Grouping rules for log files.

**match**

| type | default                                | version |
| ---- | -------------------------------------- | ------- |
| hash | {"namespace": "/./", "podname": "/./"} | 1.15    |

`match` parameter is used to check if a file belongs to a particular group based on hash keys (named captures from `pattern`) and hash values (regexp in string)

**limit**

| type    | default | version |
| ------- | ------- | ------- |
| integer | -1      | 1.15    |

Maximum number of lines allowed from a group in `rate_period` time interval. The default value of `-1` doesn't throttle log files of that group.

## Learn More

* [Input Plugin Overview](https://docs.fluentd.org/input)

## FAQ

### What happens when `<parse>` type is not matched for logs?

`in_tail` prints warning message. For example, if you specify `@type json` in `<parse>` and your log line is `123,456,str,true`, then you will see following message in fluentd logs:

```
2018-04-19 02:23:44 +0900 [warn]: #0 pattern not match: "123,456,str,true"
```

See also `emit_unmatched_lines` parameter.

### `in_tail` doesn't start to read the log file, why?

`in_tail` follows `tail -F` command's behavior by default, so `in_tail` reads only the new logs. If you want to read the existing lines for the batch use case, set `read_from_head true`.

### `in_tail` shows `/path/to/file unreadable` log message.

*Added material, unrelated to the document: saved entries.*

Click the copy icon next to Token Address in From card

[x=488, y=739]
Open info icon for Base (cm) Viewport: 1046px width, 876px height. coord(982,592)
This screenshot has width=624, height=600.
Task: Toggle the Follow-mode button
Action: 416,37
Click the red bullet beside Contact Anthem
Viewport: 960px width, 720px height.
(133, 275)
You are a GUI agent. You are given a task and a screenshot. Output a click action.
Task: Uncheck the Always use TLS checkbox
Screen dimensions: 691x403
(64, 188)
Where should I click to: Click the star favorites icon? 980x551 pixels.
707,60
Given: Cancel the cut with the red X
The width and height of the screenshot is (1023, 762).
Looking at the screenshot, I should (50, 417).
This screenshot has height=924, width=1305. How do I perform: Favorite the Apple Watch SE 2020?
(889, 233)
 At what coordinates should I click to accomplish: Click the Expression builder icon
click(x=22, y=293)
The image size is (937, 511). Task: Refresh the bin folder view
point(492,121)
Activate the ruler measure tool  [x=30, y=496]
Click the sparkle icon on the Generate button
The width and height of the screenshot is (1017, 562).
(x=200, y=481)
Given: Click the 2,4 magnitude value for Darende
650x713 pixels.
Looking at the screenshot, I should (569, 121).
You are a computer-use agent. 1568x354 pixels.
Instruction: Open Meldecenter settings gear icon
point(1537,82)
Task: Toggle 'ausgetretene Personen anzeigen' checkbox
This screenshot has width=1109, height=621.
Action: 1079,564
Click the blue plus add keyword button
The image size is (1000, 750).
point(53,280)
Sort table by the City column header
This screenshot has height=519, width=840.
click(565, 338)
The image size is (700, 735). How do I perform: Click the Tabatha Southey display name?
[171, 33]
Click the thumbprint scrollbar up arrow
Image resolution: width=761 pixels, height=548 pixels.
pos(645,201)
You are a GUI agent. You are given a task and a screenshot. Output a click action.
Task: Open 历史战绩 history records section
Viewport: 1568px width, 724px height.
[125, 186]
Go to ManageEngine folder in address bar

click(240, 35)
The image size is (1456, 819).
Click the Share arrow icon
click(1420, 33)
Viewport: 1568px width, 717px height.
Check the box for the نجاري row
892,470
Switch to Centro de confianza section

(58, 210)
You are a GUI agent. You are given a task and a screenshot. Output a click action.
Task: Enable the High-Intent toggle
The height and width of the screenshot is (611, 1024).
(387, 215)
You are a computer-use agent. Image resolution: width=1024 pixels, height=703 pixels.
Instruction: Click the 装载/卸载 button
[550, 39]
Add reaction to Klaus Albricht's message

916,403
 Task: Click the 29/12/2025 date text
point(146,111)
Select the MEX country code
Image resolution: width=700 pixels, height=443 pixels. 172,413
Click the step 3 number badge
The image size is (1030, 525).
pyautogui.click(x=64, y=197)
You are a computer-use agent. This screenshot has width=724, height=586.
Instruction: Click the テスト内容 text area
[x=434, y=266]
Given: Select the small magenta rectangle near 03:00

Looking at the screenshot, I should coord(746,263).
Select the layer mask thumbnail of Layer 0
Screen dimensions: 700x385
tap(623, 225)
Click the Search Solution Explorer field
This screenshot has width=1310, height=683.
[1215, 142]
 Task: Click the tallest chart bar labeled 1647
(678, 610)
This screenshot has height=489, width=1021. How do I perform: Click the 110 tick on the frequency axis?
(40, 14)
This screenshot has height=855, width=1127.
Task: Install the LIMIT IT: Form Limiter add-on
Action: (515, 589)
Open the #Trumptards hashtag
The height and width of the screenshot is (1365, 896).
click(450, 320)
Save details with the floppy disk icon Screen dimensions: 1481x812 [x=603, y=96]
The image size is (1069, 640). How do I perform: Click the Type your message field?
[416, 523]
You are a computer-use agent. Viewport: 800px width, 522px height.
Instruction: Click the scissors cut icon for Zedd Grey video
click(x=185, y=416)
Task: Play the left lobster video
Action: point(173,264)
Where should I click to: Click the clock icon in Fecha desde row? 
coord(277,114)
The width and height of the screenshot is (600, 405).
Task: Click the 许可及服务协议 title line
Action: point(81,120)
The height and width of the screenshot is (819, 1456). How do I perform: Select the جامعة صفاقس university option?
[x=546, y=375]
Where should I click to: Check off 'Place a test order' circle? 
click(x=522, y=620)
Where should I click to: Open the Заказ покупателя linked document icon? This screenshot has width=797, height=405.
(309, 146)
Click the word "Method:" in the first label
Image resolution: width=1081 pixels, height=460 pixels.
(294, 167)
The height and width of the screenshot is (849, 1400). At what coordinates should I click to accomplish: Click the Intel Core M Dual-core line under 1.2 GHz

Why?

If you see this message:

> `/path/to/file` unreadable. It is excluded and would be examined next time.

It means that `fluentd` does not have read permission for `/path/to/file`. Check your fluentd and target files permission.

**Note**: When `td-agent` is launched by systemd, the default user of the `td-agent` process is the `td-agent` user. You must ensure that this user has read permission to the tailed `/path/to/file`. For instance, on Ubuntu, the default Nginx access file `/var/log/nginx/access.log` is mode `0640` and owned by `www-data:adm`. In this case, several options are available to allow read access:

1. Add the `td-agent` user to the `adm` group, e.g. through `usermod -aG`, or
2. Use the [`cap_dac_read_search` capability](https://docs.fluentd.org/deployment/linux-capability#capability-handling-on-in_tail) to allow the invoking user to read the file without otherwise changing its permission bits or ownership.

A bug exists in Fluentd 1.13.x where it may suppress warning logs about unreadable files. (See Fluentd PR [#3478](https://github.com/fluent/fluentd/pull/3478).)

### `logrotate` Setting

`logrotate` has the `nocreate` parameter and it does not create a new file if log rotation is triggered. It means `in_tail` cannot find the new file to tail.

This parameter does not fit the typical application log use cases, so check your `logrotate` setting which does not include the `nocreate` parameter.

### What happens when `in_tail` receives `BufferOverflowError`?

`in_tail` stops reading the new lines and pos file updates until `BufferOverflowError` is resolved. After resolving `BufferOverflowError`, resume emitting new lines and pos file updates.

### `in_tail` is sometimes stopped when monitor lots of files. How to avoid it?

Try to set `enable_stat_watcher false` in `in_tail` setting. We got several reports that `in_tail` is stopped when `*` is included in `path`, and the problem is resolved by disabling the `inotify` events.

### Wildcard pattern in `path` does not work on Windows, why?

The backslash (`\`) with `*` does not work on Windows by internal limitations. To avoid this, use slash style instead:

```
# good
path C:/path/to/*/foo.log

# bad
path C:\\path\\to\\*\\foo.log
```

If this article is incorrect or outdated, or omits critical information, please [let us know](https://github.com/fluent/fluentd-docs-gitbook/issues?state=open). [Fluentd](http://www.fluentd.org/) is an open-source project under [Cloud Native Computing Foundation (CNCF)](https://cncf.io/). All components are available under the Apache 2 License.

### What happens when a file can be assigned to more than one group?

Example,

```
  <rule> ## Rule1
    match {
      namespace: /monitoring/
    }
    limit 100
  </rule>

  <rule> ## Rule2
    match {
      namespace: /monitoring/,
      podname: /logger/,
    }
    limit 2000
  </rule>
```

In this case, rules with more constraints, i.e., greater number of `match` hash keys will be given a higher priority. So a file will be assigned to `Rule2` if it can be assigned to both `Rule1` and `Rule2`.